Once again, Big Oil executives were forced to sit for another round of abuse from Congress.
This latest public pillorying of Big Oil appropriately occurred on April Fool’s Day.
Congress can be counted on to replicate this charade whenever gasoline prices spike.
Normally, Congress will angrily order a thorough investigation into price gouging and other skulduggery by Big Oil following one of these Capitol Hill floggings.
This latest televised excoriation of Big Oil occurred before the House Select Committee on Energy Independence and Global Warming.
If the rich history of these events can be a guide, Congress will order another congressional investigation. The public should expect the same result — nothing.

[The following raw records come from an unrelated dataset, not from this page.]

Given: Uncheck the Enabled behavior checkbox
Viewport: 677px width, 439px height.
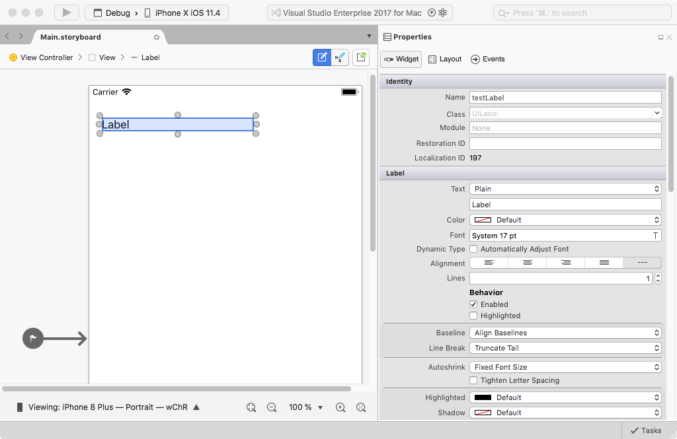Looking at the screenshot, I should click(x=473, y=304).
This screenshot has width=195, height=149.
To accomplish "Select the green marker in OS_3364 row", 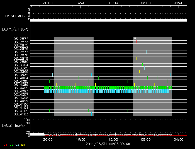I will click(143, 65).
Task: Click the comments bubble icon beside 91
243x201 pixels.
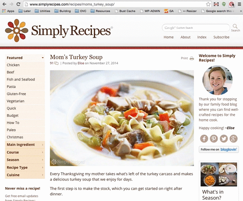Action: [x=56, y=63]
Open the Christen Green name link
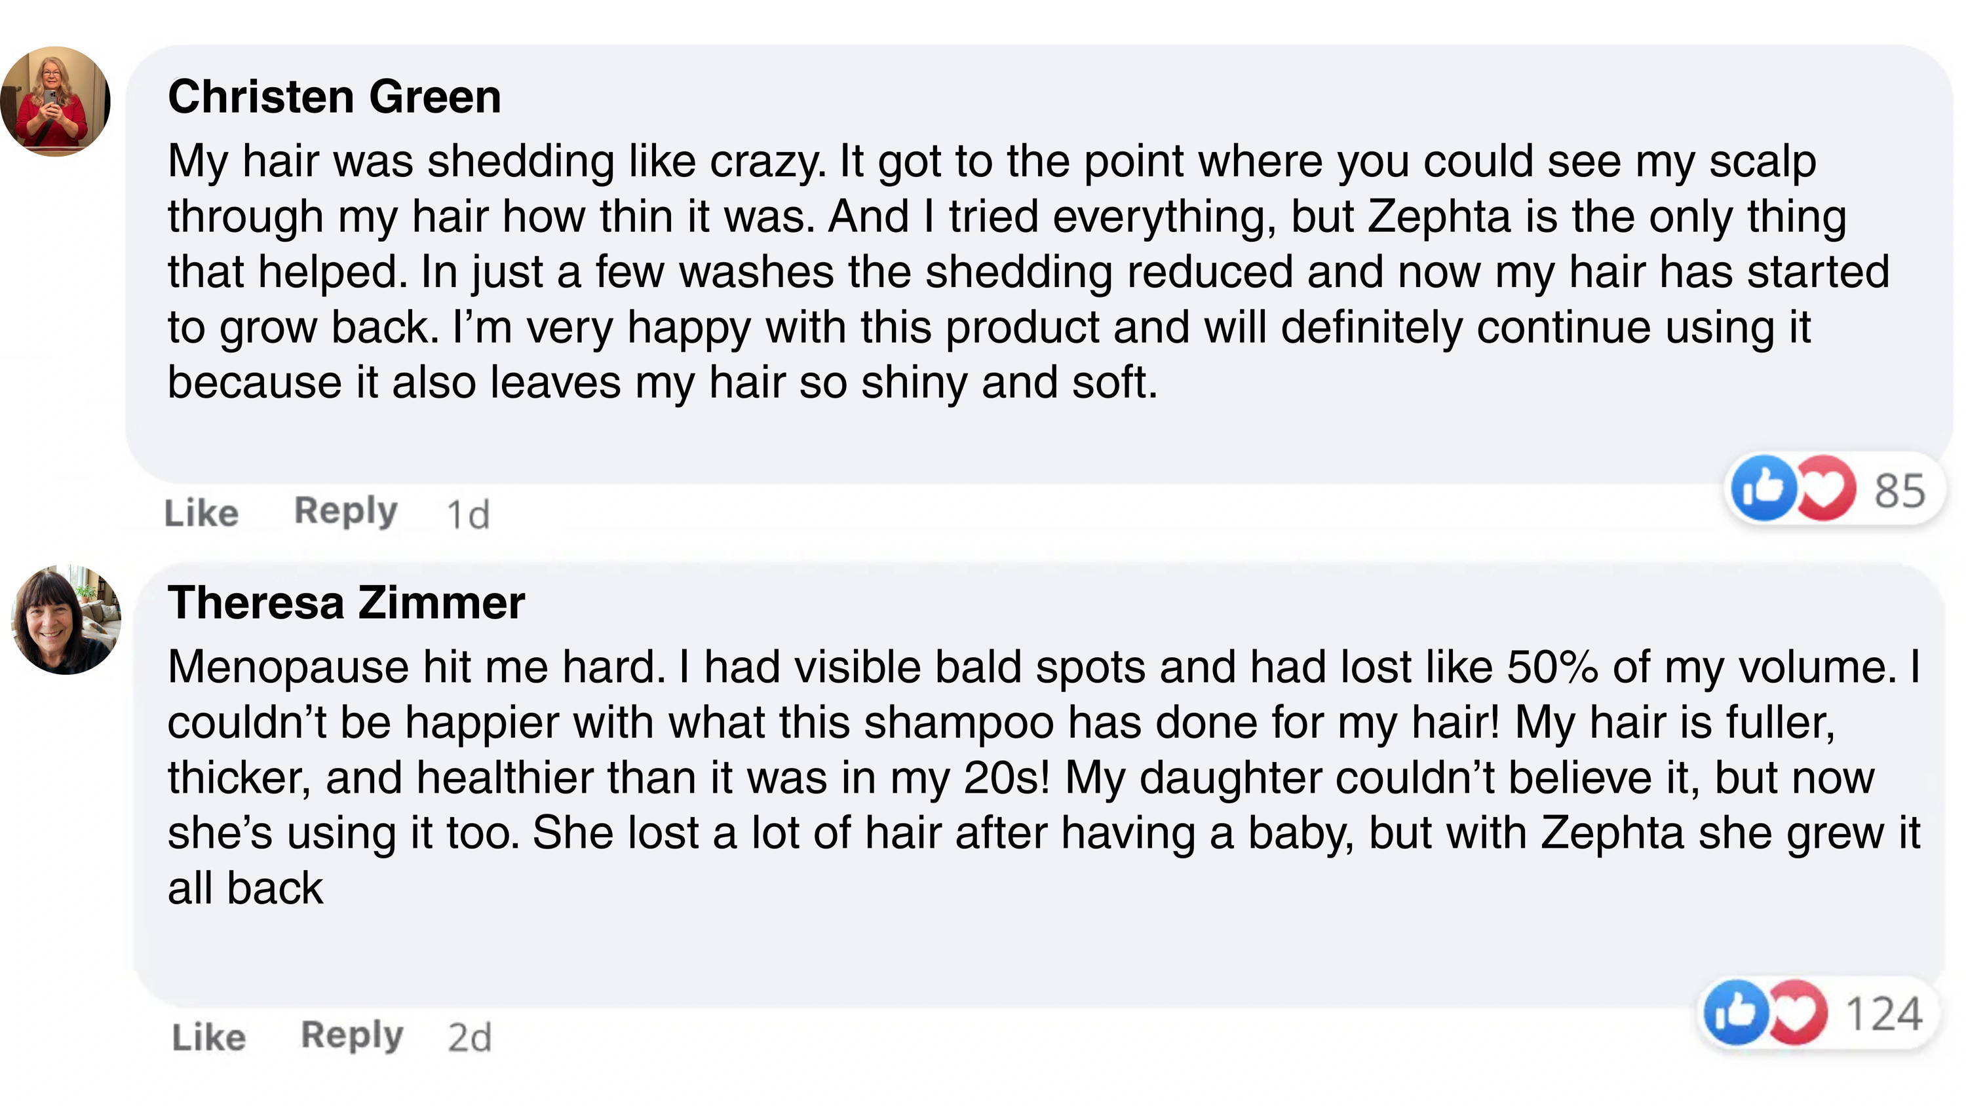Screen dimensions: 1966x1106 click(x=334, y=97)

Inevitably, the much-ballyhooed investigations into Big Oil come back with the same findings — market forces, not price gouging, are the reason for the rise, and fall, in the cost of gasoline.
That same finding was reported last year by the Federal Trade Commission after Congress members accused oil companies of conspiring to restrict supplies when gasoline hit $3.02.
Now that gasoline prices are approaching $4 in the midst of a housing crisis, an economic slowdown and a falling dollar, oil executives knew it was time to be ordered back to Washington so Congress members could grandstand for their constituents who want low gasoline prices, no new refineries, low diesel prices, no new drilling, low heating oil prices, no oil company incentives, no new nuclear power plants and a bountiful supply of alternative energy.
That would be nice. Unfortunately, that is not the world we live in.
This time, Congress had the additional ammunition of record oil company profits.
Profits of the five largest oil companies — Exxon Mobil, Chevron, Shell, BP and Conoco Phillips — topped $123 billion last year, up from $30 billion in 2002.
“Your approval ratings are lower than ours — you are down low,” Rep. Emanuel Cleaver II, D-Mo., told the oil company executives.
That’s saying something since Congress’ approval ratings have been consistently lower than those of President Bush, who has racked up some impressively low approval ratings.
Once again it was left to the oil company executives to explain to Congress that they do not control the price of oil, as umpteen congressional investigations have reported.
Oil prices are controlled on the world market by oil supplies that vary widely based on access, disruptions and the hit-and-often-miss search for new supplies.
In addition, the price of oil varies as the demand for the commodity goes up and down.
The well-known forces of supply and demand govern the price of oil, and subsequently the price of gasoline and millions of other products that come from oil.
Congress members have been told this repeatedly from their own investigations. Hope springs eternal, however, that some day America’s most investigated and scapegoated industry will someday be caught cheating and finally justify the periodic drive-by shooting of Big Oil.
This time Congress is threatening to strip the U.S. oil companies of their $18 billion in “subsidies” and require that the money be spent on renewable and alternative energy.
Investing in research and development of renewable and alternative energy is good idea. But trying to fund something based on the volatile commodities market would be unreliable.
Besides, according to the Wall Street Journal, the $18 billion in question actually came from tax deductions authorized by Congress to all manufacturers, not just Big Oil.
Other nations aggressively pursue the development of new oil supplies to fuel their expanding economies. Congress prefers to blame America’s oil companies for the nation’s problems.
Congress can tax and investigate Big Oil until the cows come home. At the end of the day it will have no impact on the price of gasoline.